Sure, Michael was 40 years old and in the very last season of his career at the time, and it was Jerry Stackhouse who guarded Kobe during most of the game, but the young Black Mamba dropping 55 points on MJ and the Wizards was definitely a sign of the changing of the guard in the NBA. With an astounding 42 points in the first half alone, his performance on the night of March 28, 2003 with Michael visiting Staples Center was no coincidence. You know Kobe came out ready to play. Can you imagine dropping 55 points against your idol?
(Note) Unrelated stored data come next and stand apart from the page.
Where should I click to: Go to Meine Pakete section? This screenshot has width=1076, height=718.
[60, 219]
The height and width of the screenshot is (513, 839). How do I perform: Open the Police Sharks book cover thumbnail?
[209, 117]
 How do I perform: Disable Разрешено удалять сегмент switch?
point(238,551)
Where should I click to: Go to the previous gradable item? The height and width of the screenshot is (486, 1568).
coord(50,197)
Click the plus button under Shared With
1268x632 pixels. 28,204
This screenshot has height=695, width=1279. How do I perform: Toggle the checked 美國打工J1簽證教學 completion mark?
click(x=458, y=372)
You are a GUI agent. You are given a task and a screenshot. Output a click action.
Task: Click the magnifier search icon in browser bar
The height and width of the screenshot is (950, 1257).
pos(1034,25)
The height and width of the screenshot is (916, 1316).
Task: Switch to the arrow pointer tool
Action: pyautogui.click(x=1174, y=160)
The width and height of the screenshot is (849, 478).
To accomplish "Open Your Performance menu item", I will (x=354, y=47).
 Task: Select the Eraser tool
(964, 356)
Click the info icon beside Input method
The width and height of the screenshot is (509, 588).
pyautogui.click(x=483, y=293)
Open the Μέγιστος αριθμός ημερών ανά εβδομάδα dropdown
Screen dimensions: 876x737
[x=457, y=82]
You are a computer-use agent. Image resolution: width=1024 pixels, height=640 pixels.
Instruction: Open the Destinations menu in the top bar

A Game Of Biblical Proportions At The Mecca
Michael Jordan gets all kinds of recognition for his 55 point performance at Madison Square Garden versus the Knicks in 1995 shortly after returning from his first retirement, but Kobe actually outdid him on basketball’s biggest stage. On February 2, 2009, Kobe stopped by The Garden to drop 61 points, a record in the arena that stood until Carmelo Anthony managed to score one more point for 62 in 2014. Of course, the 2009 Knicks were trash in comparison to the legendary team Michael Jordan faced in ’95, so this is one instance where the better performance is up for debate.
Kobe Wins This Category By More Than A Hair
MJ went bald because he was forced too, LeBron went hairband because he couldn’t cope, but Kobe went Fro-Be and gracefully transitioned to his current milk-dud self. Advantage, the Black Mamba.